Intels fünfte vPro-CPU-Generation integriert Wireless Display und Docking

Sie erlauben die drahtlose Übertragung von Bildschirminhalten und eine kabellose Verbindung zwischen Notebook und Peripherie. Zusätzlich bieten die neuen vPro-Prozessoren auf Basis der jüngsten Core-Architektur Broadwell erweiterte Sicherheitsfunktionen, mehr Leistung und eine bessere Energieeffizienz.

Intel hat die fünfte Generation seiner vPro-Prozessoren auf Basis der jüngsten Core-Architektur Broadwell vorgestellt, die Enterprise-Management-Funktionen zur Administration und Fernwartung unterstützen. Mit den neuen Modellen integriert Intel seine Techniken für Wireless Docking und drahtlose Bildschirmverbindungen, die für effektivere Arbeitsabläufe sorgen sollen.

Intel Core vPro (Bild: Intel)

Intel Pro Wireless Display – kurz Pro WiDi – erlaubt beispielsweise die Bildübertragung von Mobilgeräten per Funk auf Großbildschirme in Konferenzräumen. Die Drahtlosverbindungen zu Bildschirmen, Adaptern und Projektoren werden dabei überwacht, um Netzwerküberlastung oder unautorisierten Zugriff zu verhindern. Die etwa für die Übertragung an einen Fernseher benötigten Adapter können aus der Ferne verwaltet werden.

Intel Wireless Docking basiert auf der Wireless-Gigabit-Technik des Unternehmens. Es sorgt beispielsweise dafür, dass sich ein Notebook automatisch drahtlos mit Monitor, Tastatur, Maus und USB-Zubehör verbindet, sobald sich ein Mitarbeiter mit dem Gerät seinem Schreibtisch nähert. Mechanische Dockingstationen mit Kabelverbindung sollen dadurch überflüssig werden. Alle zwischen dem Mobilgerät und der Wireless-Dockingstation übertragenen Daten werden durch eine 128-Bit-AES-Hardwareverschlüsselung geschützt.
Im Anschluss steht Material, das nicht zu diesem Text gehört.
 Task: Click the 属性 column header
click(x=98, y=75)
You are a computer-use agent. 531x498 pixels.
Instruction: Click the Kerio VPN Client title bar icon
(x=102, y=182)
Wie üblich bieten die vPro-Prozessoren auch weitere integrierte Sicherheits- und Verwaltungsfunktionen zum Schutz von Daten sowie für den Zugriff auf das Netzwerk aus der Ferne. In Kombination mit Intels Pro-2500-SSD können IT-Abteilungen die gespeicherten Daten ab sofort ohne Leistungseinbußen verschlüsseln. Das neue Feature Identity Protection soll die Authentifizierung vereinfachen und dafür sorgen, dass nur berechtigte Personen zur richtigen Zeit auf die richtigen Informationen zugreifen können.

Ein weiterer Bestandteil der neuen vPro-Generation ist Intels Active-Management-Technologie, eine Architektur aus Hard-, Firm- und Softwarelösungen. Sie ermöglicht das Booten, die Diagnose und die Reparatur der Rechner per Fernwartung. Der Administrator kann damit von überall aus auf das BIOS und den Bildschirminhalt eines Geräts zugreifen – auch ohne Einschalten des PCs.

Erste Geräte mit den neuen vPro-Prozessoren sind Intel zufolge bereits von zwölf führenden Herstellern verfügbar. Das Produktangebot umfasst unter anderem 2-in-1-Notebooks, Ultrabooks und Mini-PCs. Diese sollen eine deutlich höhere Leistung und Akkulaufzeit als ältere Modelle bieten, bei gleichzeitig dünneren Formfaktoren und reduziertem Gewicht.